Connective position, argument order and information structure of discourse connectives in written Turkish texts

Thesis Type: Postgraduate

Institution Of The Thesis: Orta Doğu Teknik Üniversitesi, Graduate School of Informatics, Cognitive Science, Turkey

Approval Date: 2008




A text is a linguistic structure that is more than a random collection of sentences. A text is cohesive (Halliday & Hasan, 1976) and coherent (Mann & Thompson, 1987, 1988). Mainly ignored in the field of linguistics until recently, the text and the discourse structure have been inquired from various points of view (Asher, 1993; Asher & Lascarides, 1998; Grosz & Sidner, 1986; Mann & Thompson, 1987, 1988; Webber, 2004). D-LTAG is a discourse grammar work that extends a lexicalized sentence level grammar LTAG (Joshi, 1987) to low-level discourse (Webber, 2004; Webber & Joshi, 1998). In this framework, discourse connectives such as coordinating conjunctions, subordinating conjunctions, parallel connectives and discourse adverbials are predicates of discourse structure that take text spans that can be interpreted as abstract objects (Asher, 1993). Turkish has a flexible word order in comparison to languages like English. In English, the discourse adverbials are noted for their ability to occupy positions unavailable to other discourse connectives. In Turkish, word order of other discourse connectives, coordinators and subordinators are not expected to be as restricted.

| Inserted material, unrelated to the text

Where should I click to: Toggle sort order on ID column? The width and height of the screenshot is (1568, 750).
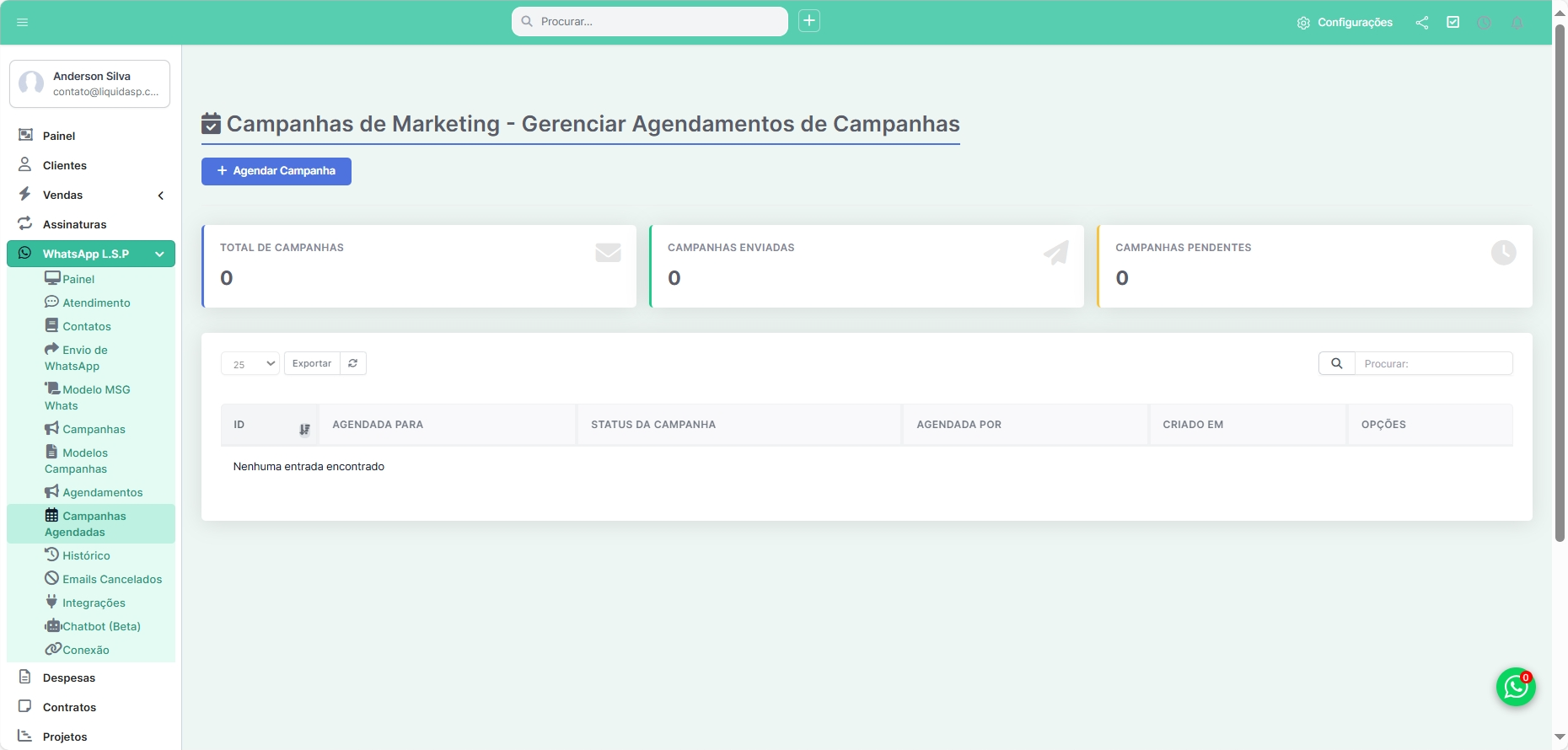[x=304, y=429]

This thesis examines the connective position, argument order and the information structure of five Turkish discourse connectives in their eleven uses. The analyses show that the examined features of discourse connectives are related to the syntactic group the connective belongs to. Discourse connectives of the same syntactic groups exploit similar connective position and argument order possibilities, and they tend to be included in similar information units.